Enzo Gaglio
Sottotenente dell'arma del genio del Regio Esercito, nel 1943 venne inviato al primo battaglione Marconista Favria, Torino. Sbandato in seguito all'armistizio, non aderì alla Repubblica sociale di Salò. È rimasto alla macchia in provincia di Torino (Rocca Canavese, Levone Canavese, Rivara Canavese) finché nel maggio del 1944 si è unito alla formazione partigiana operante in quella zona e cioè la XVIII Brigata Garibaldi, comandata dapprima da Giovanni Picat e, successivamente, divenuto questi comandante della quarta divisione Garibaldi, da "Moro".
Presso la XVIII Brigata Garibaldi ha costituito il "9° Distaccamento Genio", preoccupandosi della difesa della vallata. Il suo nome di battaglia era “Aldo”.
Quando i tedeschi iniziarono una serie di forti rastrellamenti su tutto l'arco, la XVIII Brigata, come tante altre formazioni partigiane, fu costretta a ripiegare in Francia, da poco liberata.
Anche "Aldo" quindi passò in Francia attraverso il valico della Bessanesa il 21 settembre del 1944.

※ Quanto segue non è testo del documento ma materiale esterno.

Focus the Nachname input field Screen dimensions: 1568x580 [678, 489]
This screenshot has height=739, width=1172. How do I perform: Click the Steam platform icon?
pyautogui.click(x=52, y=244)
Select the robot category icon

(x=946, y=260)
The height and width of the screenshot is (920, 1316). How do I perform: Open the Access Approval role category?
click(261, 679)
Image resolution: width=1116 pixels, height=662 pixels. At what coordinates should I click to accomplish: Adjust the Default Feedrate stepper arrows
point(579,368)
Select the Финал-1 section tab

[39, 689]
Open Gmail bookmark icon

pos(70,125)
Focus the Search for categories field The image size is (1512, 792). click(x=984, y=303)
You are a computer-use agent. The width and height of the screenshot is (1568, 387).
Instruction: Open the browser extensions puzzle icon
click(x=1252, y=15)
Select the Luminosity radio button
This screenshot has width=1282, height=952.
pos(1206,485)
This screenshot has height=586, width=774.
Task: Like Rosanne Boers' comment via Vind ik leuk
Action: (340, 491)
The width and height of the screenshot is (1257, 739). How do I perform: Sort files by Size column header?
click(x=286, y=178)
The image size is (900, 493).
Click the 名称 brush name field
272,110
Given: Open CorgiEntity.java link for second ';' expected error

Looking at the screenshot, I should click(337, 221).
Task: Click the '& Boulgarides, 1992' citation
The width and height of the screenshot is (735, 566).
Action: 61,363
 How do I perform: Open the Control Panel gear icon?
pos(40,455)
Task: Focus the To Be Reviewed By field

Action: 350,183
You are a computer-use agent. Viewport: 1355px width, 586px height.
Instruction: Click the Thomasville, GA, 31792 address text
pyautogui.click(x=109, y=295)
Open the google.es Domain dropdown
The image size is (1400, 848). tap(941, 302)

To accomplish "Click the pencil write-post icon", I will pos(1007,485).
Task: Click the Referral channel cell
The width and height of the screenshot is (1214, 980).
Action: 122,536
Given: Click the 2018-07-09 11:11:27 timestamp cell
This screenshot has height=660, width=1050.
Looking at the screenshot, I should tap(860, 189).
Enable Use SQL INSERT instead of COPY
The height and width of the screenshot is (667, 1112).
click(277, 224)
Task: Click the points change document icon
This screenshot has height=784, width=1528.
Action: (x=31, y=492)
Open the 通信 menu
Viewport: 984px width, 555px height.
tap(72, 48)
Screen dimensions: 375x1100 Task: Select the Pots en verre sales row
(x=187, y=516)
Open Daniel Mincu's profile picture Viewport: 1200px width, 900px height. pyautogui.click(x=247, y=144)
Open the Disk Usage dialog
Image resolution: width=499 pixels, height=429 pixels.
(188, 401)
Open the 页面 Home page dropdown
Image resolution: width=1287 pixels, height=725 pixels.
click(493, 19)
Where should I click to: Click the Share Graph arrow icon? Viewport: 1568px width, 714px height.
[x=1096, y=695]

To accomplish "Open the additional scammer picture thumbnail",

Sul ghiacciaio del versante francese è caduto e, malgrado ferito, si è trascinato fino a Bonneval Sur Arch, da dove è stato inviato all'ospedale di Bourg St. Maurice. Da lì è stato inviato ad ottobre a Grenoble, dove venivano concentrati la maggior parte dei partigiani ripiegati in Francia.
Rientrò nel 1945 al distretto militare di Agrigento, dove fece una dichiarazione sulla sua attività dall'8 settembre 1943 al 3 novembre 1945.